◆ Document segment
----------------

Why chatbots need a big push from deep learning

Revolutionary machine learning techniques, such as deep learning neural networks, have enjoyed tremendous progress within the span of just a few years. AI advances are turning problems previously thought to lie beyond the realm of what machines could tackle into commodities that are percolating into our everyday life.

Tailing the remarkable growth in popularity enjoyed by AI, a new generation of chatbots has recently flooded the market, and with them the promise of a world where many of our online interactions won’t happen on a website or in an app, but in a conversation. Helping turn this promise into reality is a combination of better user interfaces, the omnipresence of smartphones, and new, state of the art machine learning techniques.

Perhaps one of the main drivers behind this wave of novel AI applications is deep learning, an area of machine learning that, despite existing for roughly 50 years, has recently revolutionized fields such as computer vision and natural language processing (NLP). Nonetheless, despite its incredible performance, deep learning alone is not sufficient to solve the challenges faced by chatbots. Understanding context, disambiguating between subtle differences in language that can lead to wildly different meanings, employing logical reasoning, and most crucially, understanding the preferences and intent of the consumer, are just a few of the many challenging tasks a system must be able to perform in order to sustain conversation with a human.

The ability to answer complex questions using not only context, but also information beyond the confinements of the dialog, is indispensable for building truly powerful chatbots. To answer questions effectively, the bot needs to rely on information that was shared previously in the conversation, or even within other conversations between the bot and the consumer. Moreover, business goals and the intent of the consumer can influence the kind of response the bot will give.

If a modern conversation engine hopes to go beyond answering simple, one-level questions, it must blend the most prominent techniques emerging from the field of deep learning with solid statistics, linguistics, other machine learning techniques, and more structured classical techniques, such as semantic parsing and program induction.

----------------

◆ Exercise tasks
1. In the chatbot article, roughly how long has deep learning existed?
2. Reproduce word for word the part of the chatbot article that opens with the words containing "Why chatbots need" and closes with "machine learning techniques.".

----------------

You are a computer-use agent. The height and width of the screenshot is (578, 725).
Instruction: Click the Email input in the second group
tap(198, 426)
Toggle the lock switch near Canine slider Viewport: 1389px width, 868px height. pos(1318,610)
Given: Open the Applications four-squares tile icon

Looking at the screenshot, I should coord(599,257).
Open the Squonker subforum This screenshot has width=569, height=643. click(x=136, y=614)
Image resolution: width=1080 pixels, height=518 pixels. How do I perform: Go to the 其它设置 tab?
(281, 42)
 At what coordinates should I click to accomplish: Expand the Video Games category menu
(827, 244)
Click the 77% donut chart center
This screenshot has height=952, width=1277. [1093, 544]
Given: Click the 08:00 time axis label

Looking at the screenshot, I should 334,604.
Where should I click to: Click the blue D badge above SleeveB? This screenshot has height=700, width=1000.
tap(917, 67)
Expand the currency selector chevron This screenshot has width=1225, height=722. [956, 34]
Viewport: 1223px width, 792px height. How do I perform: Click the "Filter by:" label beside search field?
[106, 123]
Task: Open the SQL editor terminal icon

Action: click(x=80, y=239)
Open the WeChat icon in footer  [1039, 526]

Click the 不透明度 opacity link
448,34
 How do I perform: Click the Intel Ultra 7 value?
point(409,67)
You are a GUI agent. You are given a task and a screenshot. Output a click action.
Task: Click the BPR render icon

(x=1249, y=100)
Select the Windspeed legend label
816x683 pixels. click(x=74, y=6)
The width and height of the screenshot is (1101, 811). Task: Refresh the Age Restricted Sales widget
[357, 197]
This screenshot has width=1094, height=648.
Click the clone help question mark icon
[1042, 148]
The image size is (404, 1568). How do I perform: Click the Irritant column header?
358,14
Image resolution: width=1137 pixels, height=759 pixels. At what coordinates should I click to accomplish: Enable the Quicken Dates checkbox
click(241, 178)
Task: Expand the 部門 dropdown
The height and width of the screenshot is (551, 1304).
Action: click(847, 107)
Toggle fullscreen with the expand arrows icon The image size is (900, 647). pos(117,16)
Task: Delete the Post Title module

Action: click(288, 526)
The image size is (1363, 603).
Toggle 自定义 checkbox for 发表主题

----------------

◆ Results by task
1. Roughly 50 years.

2.
Why chatbots need a big push from deep learning

Revolutionary machine learning techniques, such as deep learning neural networks, have enjoyed tremendous progress within the span of just a few years. AI advances are turning problems previously thought to lie beyond the realm of what machines could tackle into commodities that are percolating into our everyday life.

Tailing the remarkable growth in popularity enjoyed by AI, a new generation of chatbots has recently flooded the market, and with them the promise of a world where many of our online interactions won’t happen on a website or in an app, but in a conversation. Helping turn this promise into reality is a combination of better user interfaces, the omnipresence of smartphones, and new, state of the art machine learning techniques.